■ WORK INSTRUCTIONS
Everything in the listing below must be set down again exactly.

########################################

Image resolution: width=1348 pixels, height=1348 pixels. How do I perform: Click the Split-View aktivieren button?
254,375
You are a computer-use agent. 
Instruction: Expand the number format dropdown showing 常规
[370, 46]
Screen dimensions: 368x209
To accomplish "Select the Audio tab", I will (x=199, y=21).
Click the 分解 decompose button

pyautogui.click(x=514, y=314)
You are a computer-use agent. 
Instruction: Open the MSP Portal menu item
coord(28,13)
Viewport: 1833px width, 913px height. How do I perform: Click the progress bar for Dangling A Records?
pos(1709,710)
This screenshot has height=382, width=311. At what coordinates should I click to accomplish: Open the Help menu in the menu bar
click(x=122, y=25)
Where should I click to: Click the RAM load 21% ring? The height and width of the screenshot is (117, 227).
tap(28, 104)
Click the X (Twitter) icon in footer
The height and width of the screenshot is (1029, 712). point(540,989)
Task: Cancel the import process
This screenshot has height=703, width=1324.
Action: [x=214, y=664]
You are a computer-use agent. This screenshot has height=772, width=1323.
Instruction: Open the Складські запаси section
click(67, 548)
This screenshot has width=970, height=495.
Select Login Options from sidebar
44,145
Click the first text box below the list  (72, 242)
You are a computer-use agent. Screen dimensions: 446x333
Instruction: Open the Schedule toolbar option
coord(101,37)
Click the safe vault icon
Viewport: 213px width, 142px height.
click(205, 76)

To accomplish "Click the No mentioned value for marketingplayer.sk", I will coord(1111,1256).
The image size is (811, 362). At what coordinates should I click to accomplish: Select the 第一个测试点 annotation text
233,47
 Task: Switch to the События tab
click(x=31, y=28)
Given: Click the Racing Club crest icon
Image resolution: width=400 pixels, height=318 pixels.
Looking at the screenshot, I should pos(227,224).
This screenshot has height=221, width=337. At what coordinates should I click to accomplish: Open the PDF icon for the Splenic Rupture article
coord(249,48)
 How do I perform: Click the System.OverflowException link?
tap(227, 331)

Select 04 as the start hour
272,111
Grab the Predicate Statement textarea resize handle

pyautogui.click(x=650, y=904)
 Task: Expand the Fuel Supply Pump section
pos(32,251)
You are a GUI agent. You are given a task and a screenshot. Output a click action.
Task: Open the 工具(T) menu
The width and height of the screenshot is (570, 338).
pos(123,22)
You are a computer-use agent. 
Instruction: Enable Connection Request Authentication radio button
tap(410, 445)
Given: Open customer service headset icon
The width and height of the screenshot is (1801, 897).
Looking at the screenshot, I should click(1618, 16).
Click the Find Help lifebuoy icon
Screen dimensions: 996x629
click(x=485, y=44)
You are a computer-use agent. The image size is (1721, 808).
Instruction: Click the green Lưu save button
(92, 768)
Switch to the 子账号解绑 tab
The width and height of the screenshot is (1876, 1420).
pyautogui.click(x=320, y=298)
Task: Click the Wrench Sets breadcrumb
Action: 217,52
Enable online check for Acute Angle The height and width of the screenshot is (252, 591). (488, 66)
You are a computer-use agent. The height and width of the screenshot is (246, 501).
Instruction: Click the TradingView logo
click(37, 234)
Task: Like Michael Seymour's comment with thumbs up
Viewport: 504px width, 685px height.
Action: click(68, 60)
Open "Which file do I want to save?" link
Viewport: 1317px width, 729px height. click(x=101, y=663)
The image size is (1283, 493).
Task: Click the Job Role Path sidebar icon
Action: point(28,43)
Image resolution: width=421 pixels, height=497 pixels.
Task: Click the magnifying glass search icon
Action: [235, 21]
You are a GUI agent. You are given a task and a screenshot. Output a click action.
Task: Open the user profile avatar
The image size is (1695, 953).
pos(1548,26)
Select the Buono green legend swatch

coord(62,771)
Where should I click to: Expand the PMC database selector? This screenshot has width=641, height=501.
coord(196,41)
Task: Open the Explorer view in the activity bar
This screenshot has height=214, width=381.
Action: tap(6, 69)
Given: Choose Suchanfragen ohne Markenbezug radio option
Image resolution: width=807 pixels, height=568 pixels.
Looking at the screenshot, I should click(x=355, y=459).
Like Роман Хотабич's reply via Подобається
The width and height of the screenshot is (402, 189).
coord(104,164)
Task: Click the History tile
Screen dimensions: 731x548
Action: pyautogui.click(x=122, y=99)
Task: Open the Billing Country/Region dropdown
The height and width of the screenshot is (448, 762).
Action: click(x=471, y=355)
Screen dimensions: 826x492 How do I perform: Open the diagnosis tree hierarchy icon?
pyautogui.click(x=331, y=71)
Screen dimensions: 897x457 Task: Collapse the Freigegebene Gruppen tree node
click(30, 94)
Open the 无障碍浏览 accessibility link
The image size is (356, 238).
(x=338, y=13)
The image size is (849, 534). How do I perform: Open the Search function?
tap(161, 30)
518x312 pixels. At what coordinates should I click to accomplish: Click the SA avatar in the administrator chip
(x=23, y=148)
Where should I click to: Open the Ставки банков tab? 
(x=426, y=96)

########################################

■ EXERCISE RESPONSE
Image resolution: width=1348 pixels, height=1348 pixels. How do I perform: Click the Split-View aktivieren button?
254,375
You are a computer-use agent. 
Instruction: Expand the number format dropdown showing 常规
[370, 46]
Screen dimensions: 368x209
To accomplish "Select the Audio tab", I will (x=199, y=21).
Click the 分解 decompose button

pyautogui.click(x=514, y=314)
You are a computer-use agent. 
Instruction: Open the MSP Portal menu item
coord(28,13)
Viewport: 1833px width, 913px height. How do I perform: Click the progress bar for Dangling A Records?
pos(1709,710)
This screenshot has height=382, width=311. At what coordinates should I click to accomplish: Open the Help menu in the menu bar
click(x=122, y=25)
Where should I click to: Click the RAM load 21% ring? The height and width of the screenshot is (117, 227).
tap(28, 104)
Click the X (Twitter) icon in footer
The height and width of the screenshot is (1029, 712). point(540,989)
Task: Cancel the import process
This screenshot has height=703, width=1324.
Action: [x=214, y=664]
You are a computer-use agent. This screenshot has height=772, width=1323.
Instruction: Open the Складські запаси section
click(67, 548)
This screenshot has width=970, height=495.
Select Login Options from sidebar
44,145
Click the first text box below the list  (72, 242)
You are a computer-use agent. Screen dimensions: 446x333
Instruction: Open the Schedule toolbar option
coord(101,37)
Click the safe vault icon
Viewport: 213px width, 142px height.
click(205, 76)

To accomplish "Click the No mentioned value for marketingplayer.sk", I will coord(1111,1256).
The image size is (811, 362). At what coordinates should I click to accomplish: Select the 第一个测试点 annotation text
233,47
 Task: Switch to the События tab
click(x=31, y=28)
Given: Click the Racing Club crest icon
Image resolution: width=400 pixels, height=318 pixels.
Looking at the screenshot, I should pos(227,224).
This screenshot has height=221, width=337. At what coordinates should I click to accomplish: Open the PDF icon for the Splenic Rupture article
coord(249,48)
 How do I perform: Click the System.OverflowException link?
tap(227, 331)

Select 04 as the start hour
272,111
Grab the Predicate Statement textarea resize handle

pyautogui.click(x=650, y=904)
 Task: Expand the Fuel Supply Pump section
pos(32,251)
You are a GUI agent. You are given a task and a screenshot. Output a click action.
Task: Open the 工具(T) menu
The width and height of the screenshot is (570, 338).
pos(123,22)
You are a computer-use agent. 
Instruction: Enable Connection Request Authentication radio button
tap(410, 445)
Given: Open customer service headset icon
The width and height of the screenshot is (1801, 897).
Looking at the screenshot, I should click(1618, 16).
Click the Find Help lifebuoy icon
Screen dimensions: 996x629
click(x=485, y=44)
You are a computer-use agent. The image size is (1721, 808).
Instruction: Click the green Lưu save button
(92, 768)
Switch to the 子账号解绑 tab
The width and height of the screenshot is (1876, 1420).
pyautogui.click(x=320, y=298)
Task: Click the Wrench Sets breadcrumb
Action: 217,52
Enable online check for Acute Angle The height and width of the screenshot is (252, 591). (488, 66)
You are a computer-use agent. The height and width of the screenshot is (246, 501).
Instruction: Click the TradingView logo
click(37, 234)
Task: Like Michael Seymour's comment with thumbs up
Viewport: 504px width, 685px height.
Action: click(68, 60)
Open "Which file do I want to save?" link
Viewport: 1317px width, 729px height. click(x=101, y=663)
The image size is (1283, 493).
Task: Click the Job Role Path sidebar icon
Action: point(28,43)
Image resolution: width=421 pixels, height=497 pixels.
Task: Click the magnifying glass search icon
Action: [235, 21]
You are a GUI agent. You are given a task and a screenshot. Output a click action.
Task: Open the user profile avatar
The image size is (1695, 953).
pos(1548,26)
Select the Buono green legend swatch

coord(62,771)
Where should I click to: Expand the PMC database selector? This screenshot has width=641, height=501.
coord(196,41)
Task: Open the Explorer view in the activity bar
This screenshot has height=214, width=381.
Action: tap(6, 69)
Given: Choose Suchanfragen ohne Markenbezug radio option
Image resolution: width=807 pixels, height=568 pixels.
Looking at the screenshot, I should click(x=355, y=459).
Like Роман Хотабич's reply via Подобається
The width and height of the screenshot is (402, 189).
coord(104,164)
Task: Click the History tile
Screen dimensions: 731x548
Action: pyautogui.click(x=122, y=99)
Task: Open the Billing Country/Region dropdown
The height and width of the screenshot is (448, 762).
Action: click(x=471, y=355)
Screen dimensions: 826x492 How do I perform: Open the diagnosis tree hierarchy icon?
pyautogui.click(x=331, y=71)
Screen dimensions: 897x457 Task: Collapse the Freigegebene Gruppen tree node
click(30, 94)
Open the 无障碍浏览 accessibility link
The image size is (356, 238).
(x=338, y=13)
The image size is (849, 534). How do I perform: Open the Search function?
tap(161, 30)
518x312 pixels. At what coordinates should I click to accomplish: Click the SA avatar in the administrator chip
(x=23, y=148)
Where should I click to: Open the Ставки банков tab? 
(x=426, y=96)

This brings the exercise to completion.